10 rules that were reinstated
(often following lawsuits and other challenges)
*Weakened federal rules regulating the disposal and storage of coal ash waste from power plants. A court later ruled the administration was attempting to weaken rules that were not stringent enough.
*Reversed course on repealing emissions standards for “glider” trucks -- vehicles retrofitted with older, often dirtier engines -- after Andrew Wheeler took over as head of the E.P.A.
*Delayed a compliance deadline for new national ozone pollution standards by one year, but later reversed course.
*Suspended an effort to lift restrictions on mining in Bristol Bay, Alaska. But the Army Corps of Engineers is performing an environmental review of an application for mining in the area.

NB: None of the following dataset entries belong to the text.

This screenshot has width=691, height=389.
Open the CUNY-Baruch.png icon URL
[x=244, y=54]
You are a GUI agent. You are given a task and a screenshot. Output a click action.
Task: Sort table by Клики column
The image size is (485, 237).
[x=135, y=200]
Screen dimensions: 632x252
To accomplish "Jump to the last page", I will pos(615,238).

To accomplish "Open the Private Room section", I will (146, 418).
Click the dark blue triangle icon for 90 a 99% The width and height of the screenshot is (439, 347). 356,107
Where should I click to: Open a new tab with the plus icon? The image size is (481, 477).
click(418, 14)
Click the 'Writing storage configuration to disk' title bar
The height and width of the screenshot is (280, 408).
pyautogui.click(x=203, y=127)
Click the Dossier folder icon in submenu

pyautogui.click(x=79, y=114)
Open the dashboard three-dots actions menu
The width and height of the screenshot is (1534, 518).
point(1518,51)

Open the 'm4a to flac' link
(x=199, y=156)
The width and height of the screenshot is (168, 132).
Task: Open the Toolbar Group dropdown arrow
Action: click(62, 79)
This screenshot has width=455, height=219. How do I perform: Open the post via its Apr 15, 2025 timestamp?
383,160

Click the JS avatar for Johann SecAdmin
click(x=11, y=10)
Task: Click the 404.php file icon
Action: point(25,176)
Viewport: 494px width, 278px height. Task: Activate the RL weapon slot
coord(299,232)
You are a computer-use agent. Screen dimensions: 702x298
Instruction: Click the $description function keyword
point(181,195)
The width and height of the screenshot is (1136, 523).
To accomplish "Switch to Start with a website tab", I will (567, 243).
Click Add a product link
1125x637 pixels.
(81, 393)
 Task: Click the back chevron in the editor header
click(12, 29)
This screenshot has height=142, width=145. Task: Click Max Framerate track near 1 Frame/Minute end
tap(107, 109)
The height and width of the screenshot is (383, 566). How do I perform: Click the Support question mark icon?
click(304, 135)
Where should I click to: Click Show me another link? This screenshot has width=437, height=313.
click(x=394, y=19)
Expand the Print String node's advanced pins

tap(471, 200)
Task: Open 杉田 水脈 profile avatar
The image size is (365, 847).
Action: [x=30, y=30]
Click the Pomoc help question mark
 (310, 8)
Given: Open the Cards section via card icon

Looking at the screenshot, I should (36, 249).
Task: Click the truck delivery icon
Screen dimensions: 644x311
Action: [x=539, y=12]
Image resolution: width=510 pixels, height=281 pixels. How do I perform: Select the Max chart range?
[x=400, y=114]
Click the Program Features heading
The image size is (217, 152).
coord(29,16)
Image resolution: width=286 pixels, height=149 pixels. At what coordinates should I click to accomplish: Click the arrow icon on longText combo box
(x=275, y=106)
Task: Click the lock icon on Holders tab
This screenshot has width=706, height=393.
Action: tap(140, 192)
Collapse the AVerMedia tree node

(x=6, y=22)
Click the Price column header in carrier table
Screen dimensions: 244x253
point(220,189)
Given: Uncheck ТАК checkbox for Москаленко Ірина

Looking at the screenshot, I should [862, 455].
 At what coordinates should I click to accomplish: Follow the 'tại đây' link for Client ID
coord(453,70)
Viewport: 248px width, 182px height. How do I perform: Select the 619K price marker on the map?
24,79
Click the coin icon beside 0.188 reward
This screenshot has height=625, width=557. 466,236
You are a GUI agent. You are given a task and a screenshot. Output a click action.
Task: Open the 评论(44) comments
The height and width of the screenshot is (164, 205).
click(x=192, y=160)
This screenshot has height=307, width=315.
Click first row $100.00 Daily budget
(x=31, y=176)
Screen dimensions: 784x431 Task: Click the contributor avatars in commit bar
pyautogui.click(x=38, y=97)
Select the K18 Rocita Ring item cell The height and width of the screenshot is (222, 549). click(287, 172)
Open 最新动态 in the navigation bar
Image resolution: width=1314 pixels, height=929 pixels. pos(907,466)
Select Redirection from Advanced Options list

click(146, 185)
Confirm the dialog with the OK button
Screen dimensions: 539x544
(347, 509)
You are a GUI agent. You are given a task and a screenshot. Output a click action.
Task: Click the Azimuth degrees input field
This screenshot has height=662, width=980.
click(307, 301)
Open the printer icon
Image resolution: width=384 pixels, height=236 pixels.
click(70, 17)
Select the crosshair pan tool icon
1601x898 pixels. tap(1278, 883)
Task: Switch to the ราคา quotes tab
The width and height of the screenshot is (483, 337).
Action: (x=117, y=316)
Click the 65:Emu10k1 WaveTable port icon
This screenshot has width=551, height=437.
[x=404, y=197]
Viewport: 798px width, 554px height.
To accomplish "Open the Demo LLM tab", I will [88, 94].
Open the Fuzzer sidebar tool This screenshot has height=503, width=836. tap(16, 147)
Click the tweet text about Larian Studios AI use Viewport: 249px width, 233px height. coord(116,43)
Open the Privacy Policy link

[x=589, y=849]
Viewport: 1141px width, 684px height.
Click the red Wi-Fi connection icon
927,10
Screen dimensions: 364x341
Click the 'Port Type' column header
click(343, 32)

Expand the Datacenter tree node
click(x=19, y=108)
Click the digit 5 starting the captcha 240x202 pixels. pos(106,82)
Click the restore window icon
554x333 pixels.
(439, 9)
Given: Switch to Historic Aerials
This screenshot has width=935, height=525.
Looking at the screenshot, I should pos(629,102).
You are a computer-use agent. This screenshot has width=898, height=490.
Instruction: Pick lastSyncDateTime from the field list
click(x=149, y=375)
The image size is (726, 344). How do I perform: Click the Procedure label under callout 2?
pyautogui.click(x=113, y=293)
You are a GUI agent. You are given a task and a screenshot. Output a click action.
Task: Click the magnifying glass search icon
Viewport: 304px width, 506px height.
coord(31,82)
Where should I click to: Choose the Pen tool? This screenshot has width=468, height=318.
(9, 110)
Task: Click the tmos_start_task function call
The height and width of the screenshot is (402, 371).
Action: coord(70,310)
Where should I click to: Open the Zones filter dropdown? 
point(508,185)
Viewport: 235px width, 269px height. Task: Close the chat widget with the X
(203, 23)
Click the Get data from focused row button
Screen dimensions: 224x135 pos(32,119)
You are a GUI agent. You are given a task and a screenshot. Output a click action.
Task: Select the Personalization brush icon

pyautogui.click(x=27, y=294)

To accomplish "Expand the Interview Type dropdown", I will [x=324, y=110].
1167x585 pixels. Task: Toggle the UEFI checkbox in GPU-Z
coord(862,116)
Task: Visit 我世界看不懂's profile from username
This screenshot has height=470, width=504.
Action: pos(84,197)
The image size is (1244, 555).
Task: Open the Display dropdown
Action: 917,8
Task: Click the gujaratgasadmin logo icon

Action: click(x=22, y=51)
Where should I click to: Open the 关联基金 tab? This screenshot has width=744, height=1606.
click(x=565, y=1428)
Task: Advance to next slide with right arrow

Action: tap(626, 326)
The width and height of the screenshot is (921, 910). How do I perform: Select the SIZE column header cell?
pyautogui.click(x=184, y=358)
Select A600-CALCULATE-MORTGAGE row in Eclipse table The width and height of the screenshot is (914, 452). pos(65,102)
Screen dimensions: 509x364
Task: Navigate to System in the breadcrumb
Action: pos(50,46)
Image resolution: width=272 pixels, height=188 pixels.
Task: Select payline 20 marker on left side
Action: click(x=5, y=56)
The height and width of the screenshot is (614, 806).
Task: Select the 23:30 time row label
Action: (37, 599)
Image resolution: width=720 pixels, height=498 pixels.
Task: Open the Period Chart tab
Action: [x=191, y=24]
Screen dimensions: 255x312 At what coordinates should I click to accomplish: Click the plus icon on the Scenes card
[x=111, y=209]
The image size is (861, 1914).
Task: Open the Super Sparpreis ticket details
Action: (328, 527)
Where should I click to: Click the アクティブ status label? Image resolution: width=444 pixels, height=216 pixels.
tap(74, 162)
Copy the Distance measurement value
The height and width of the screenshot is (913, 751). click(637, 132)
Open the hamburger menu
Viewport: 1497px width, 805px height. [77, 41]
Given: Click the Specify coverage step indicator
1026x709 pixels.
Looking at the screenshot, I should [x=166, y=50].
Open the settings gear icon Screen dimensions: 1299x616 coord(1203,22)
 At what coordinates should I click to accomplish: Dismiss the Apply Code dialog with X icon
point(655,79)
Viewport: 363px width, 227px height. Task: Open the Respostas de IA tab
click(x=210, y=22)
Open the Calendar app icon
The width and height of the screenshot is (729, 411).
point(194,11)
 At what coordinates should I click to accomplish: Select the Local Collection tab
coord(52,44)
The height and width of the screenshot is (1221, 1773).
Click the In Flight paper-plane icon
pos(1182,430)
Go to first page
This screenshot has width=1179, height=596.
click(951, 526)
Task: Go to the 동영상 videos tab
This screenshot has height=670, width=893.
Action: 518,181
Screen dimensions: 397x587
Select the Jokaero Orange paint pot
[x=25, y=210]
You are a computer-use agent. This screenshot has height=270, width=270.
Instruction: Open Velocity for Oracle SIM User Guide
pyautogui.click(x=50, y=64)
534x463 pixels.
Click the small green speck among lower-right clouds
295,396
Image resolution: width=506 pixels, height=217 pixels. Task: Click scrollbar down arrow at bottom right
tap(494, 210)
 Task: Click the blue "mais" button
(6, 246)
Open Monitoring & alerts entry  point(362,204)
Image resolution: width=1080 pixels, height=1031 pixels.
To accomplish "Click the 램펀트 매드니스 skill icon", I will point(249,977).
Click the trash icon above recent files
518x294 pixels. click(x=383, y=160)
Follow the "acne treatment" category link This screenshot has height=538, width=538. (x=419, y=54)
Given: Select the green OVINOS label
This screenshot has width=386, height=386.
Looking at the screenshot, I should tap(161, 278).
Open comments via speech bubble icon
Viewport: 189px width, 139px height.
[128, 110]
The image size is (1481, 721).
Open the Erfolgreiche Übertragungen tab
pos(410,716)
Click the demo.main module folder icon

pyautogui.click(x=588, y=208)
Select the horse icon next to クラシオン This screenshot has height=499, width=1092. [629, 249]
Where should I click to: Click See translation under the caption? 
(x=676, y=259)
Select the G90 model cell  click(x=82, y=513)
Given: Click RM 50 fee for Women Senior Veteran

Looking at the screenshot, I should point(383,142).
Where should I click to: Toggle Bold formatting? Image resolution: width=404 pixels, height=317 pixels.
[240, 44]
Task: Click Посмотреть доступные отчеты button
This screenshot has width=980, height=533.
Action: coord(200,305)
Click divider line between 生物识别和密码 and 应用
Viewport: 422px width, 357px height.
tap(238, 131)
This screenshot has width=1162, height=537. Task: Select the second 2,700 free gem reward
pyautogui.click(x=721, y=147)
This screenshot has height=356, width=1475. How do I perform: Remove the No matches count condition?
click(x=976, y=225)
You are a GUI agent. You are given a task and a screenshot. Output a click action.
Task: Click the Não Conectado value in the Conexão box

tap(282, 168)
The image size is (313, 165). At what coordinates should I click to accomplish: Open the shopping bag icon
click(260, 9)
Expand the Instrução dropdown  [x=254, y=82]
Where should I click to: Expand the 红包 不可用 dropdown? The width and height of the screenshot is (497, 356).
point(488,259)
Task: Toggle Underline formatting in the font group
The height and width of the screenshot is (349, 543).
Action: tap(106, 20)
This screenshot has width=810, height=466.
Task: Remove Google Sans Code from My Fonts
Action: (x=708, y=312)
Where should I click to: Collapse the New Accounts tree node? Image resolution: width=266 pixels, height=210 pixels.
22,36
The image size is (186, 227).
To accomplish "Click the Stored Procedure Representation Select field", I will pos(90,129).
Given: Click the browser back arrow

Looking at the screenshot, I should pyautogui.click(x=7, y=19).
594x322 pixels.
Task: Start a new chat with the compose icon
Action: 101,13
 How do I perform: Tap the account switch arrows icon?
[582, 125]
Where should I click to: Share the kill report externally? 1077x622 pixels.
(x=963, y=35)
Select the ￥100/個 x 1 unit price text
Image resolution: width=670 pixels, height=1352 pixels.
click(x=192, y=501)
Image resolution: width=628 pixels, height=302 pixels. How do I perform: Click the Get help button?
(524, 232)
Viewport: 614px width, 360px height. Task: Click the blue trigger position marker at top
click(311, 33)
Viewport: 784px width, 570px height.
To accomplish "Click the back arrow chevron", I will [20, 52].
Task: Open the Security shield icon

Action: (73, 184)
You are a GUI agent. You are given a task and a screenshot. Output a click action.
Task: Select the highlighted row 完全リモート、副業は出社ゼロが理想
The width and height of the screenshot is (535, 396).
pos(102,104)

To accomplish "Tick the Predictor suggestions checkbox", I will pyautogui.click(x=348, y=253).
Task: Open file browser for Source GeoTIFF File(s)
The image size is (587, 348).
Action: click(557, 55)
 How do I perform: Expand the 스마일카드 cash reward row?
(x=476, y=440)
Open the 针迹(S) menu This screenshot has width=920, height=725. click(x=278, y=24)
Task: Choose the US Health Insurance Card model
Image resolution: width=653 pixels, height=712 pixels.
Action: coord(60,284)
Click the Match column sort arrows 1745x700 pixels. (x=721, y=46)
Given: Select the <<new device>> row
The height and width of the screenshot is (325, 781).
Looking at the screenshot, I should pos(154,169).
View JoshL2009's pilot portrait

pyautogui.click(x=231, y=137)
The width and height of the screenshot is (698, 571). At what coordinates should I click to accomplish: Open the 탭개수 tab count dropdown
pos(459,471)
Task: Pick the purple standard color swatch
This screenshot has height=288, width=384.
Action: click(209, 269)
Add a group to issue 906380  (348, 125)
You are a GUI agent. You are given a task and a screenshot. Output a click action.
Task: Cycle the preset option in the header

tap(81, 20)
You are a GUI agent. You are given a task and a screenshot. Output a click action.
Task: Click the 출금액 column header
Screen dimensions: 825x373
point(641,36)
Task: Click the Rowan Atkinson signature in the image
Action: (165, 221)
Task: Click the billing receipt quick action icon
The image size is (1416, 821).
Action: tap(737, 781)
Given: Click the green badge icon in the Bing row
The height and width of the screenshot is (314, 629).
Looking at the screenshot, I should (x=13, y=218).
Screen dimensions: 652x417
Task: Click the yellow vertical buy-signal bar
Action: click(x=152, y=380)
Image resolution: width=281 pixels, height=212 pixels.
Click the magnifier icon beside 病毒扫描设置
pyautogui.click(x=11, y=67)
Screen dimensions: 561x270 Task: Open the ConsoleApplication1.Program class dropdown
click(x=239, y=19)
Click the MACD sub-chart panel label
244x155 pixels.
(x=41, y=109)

*Delayed implementation of a rule regulating the certification and training of pesticide applicators, but a judge ruled that the E.P.A. had done so illegally and declared the rule still in effect.
*Initially delayed publishing efficiency standards for household appliances, but later published them after multiple states and environmental groups sued.
*Delayed federal building efficiency standards until Sept. 30, 2017, at which time the rules went into effect.
*Reissued a rule limiting the discharge of mercury by dental offices into municipal sewers after a lawsuit by the Natural Resources Defense Council, an advocacy group.
*Re-posted a proposed rule limiting greenhouse gas emissions from aircraft, after initially changing its status to “inactive” on the E.P.A. website. In May 2019, the agency confirmed it would issue the rule.
*Removed the Yellowstone grizzly bear from the Endangered Species List, but the protections were later reinstated by a federal judge. (The Trump administration appealed the ruling in May 2019.)